A method is described for the determination of non-volatile N-nitrosamines in baby bottle rubber nipples and pacifiers. It consists of extraction of the sample with dichloromethane in the presence of ascorbyl palmitate (an inhibitor of artifactual formation of nitrosamines), clean-up on silica or basic alumina, and final analysis by high-performance liquid chromatography-thermal energy analysis, a technique which is highly specific for N-nitroso compounds. The method worked well for the determination of four rubber-related non-volatile nitrosamines, namely, N-nitrosomethylphenylamine, N-nitrosoethylphenylamine, N-nitrosodicyclohexylamine, and N-nitrosodibenzylamine (recoveries from spiked samples greater than 80%; detection limit, ca. 5 micrograms/kg for each). Eighteen out of twenty four samples analyzed were found to contain varying levels (mean, 41 micrograms/kg; range, 8-146 micrograms/kg) of N-nitrosodibenzylamine. The identity of the compound was confirmed by gas chromatography-thermal energy analysis as well as by gas chromatography-mass spectrometry analyses.

Nitrosamines in cured pork products packaged in elastic rubber nettings: An update

Previous research has shown that traces to fairly high levels of certain N-nitrosamines can form in cured pork products packaged in elastic rubber nettings. The N-nitrosamines are formed due to the interaction of nitrite additive in the meat and amine additives in the rubber that are used as accelerators in the curing of rubber. This paper briefly reviews earlier findings and presents some recent results. Of twenty samples of such pork products analyzed, one was negative, six contained 12–32 μg/kg levels of N-nitrosodibenzylamine (NDBZA) but no N-nitrosodi-n-butylamine (NDBA), and the remaining samples contained appreciable levels of both the compounds (NDBA up to 48 μg/kg and NDBZA up to 520 μg/kg).
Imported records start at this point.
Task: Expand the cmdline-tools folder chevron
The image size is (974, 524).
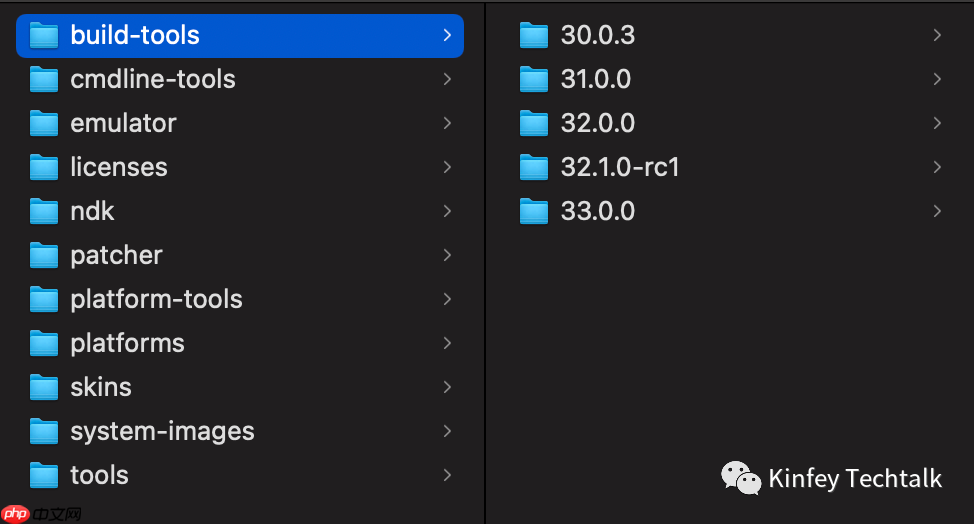Action: pyautogui.click(x=447, y=80)
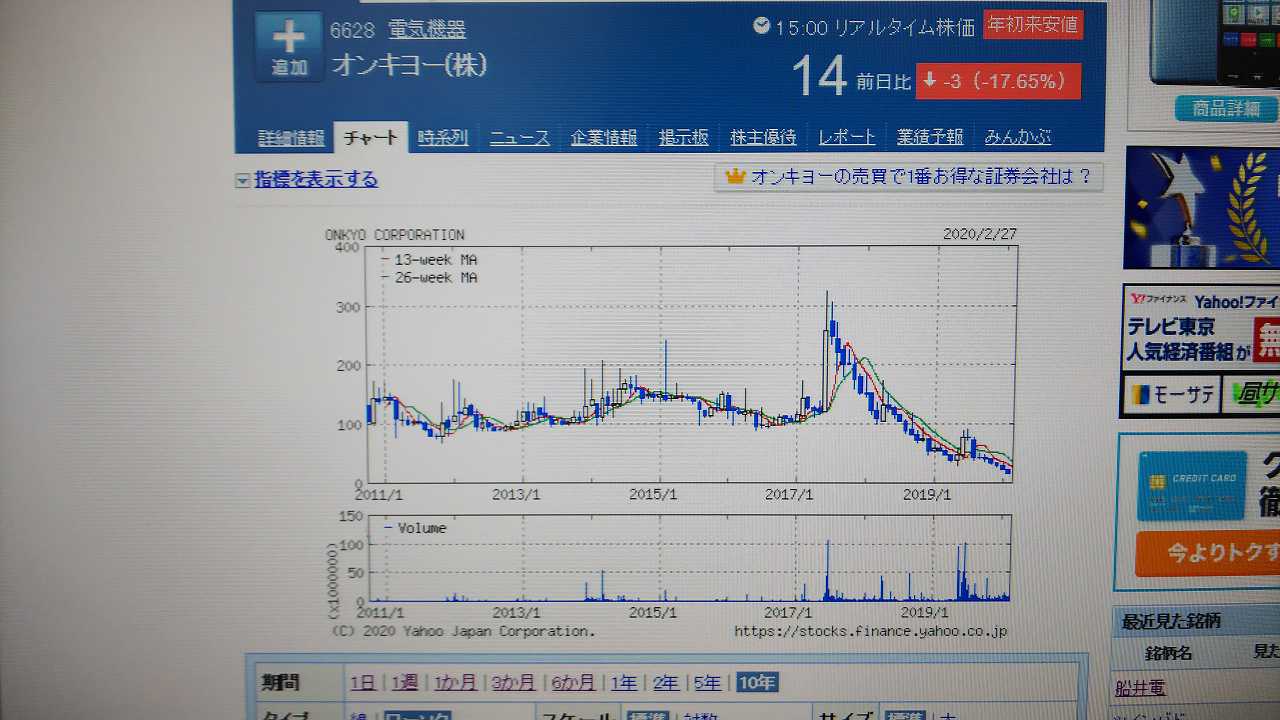The image size is (1280, 720).
Task: Click the plus 追加 add-to-portfolio icon
Action: pyautogui.click(x=288, y=46)
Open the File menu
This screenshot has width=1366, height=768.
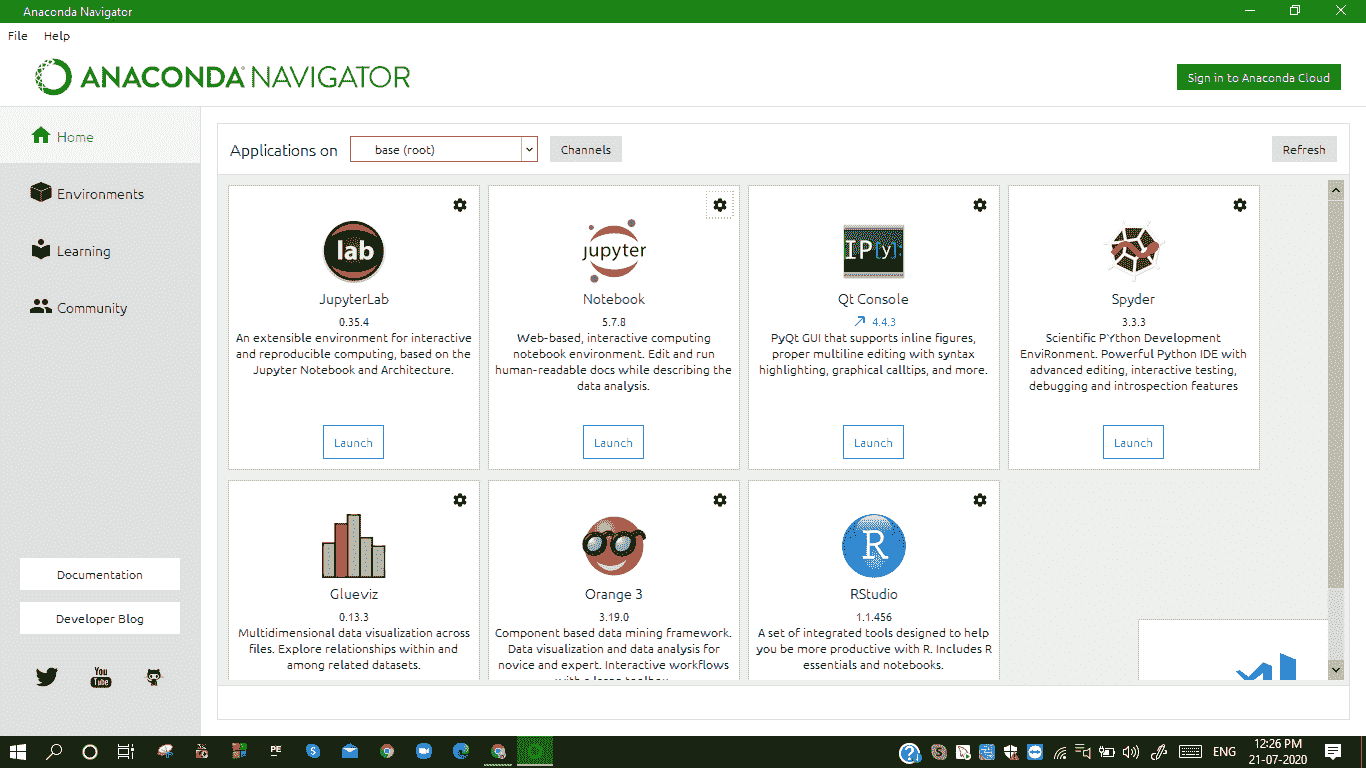[18, 35]
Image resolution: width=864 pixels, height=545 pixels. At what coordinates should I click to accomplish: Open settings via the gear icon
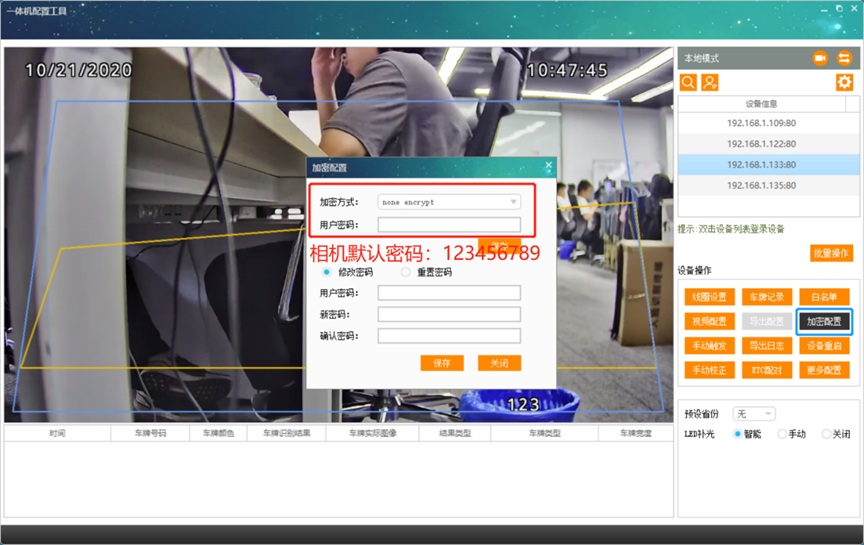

These results suggest that the problem of N-nitrosamine formation in these products is yet to be resolved.

Prevention of artifactual formation of nitrosamines during the analysis of baby bottle rubber nipples

It has been found that considerable amounts of nitrosamines may be formed as artifacts during the analysis of rubber nipples by a method that involves Soxhlet extraction of the samples with dichloromethane. The extent of such formation was monitored by incorporating morpholine as a marker amine and studying the formation of nitrosomorpholine, which varied between 9 and 80 ng per analysis depending on the type of sample analysed and the brand of dichloromethane used. The problem could be minimised by pre-testing dichloromethane for its N-nitrosation potential and by incorporating propyl gallate, an N-nitrosation inhibitor, in the method.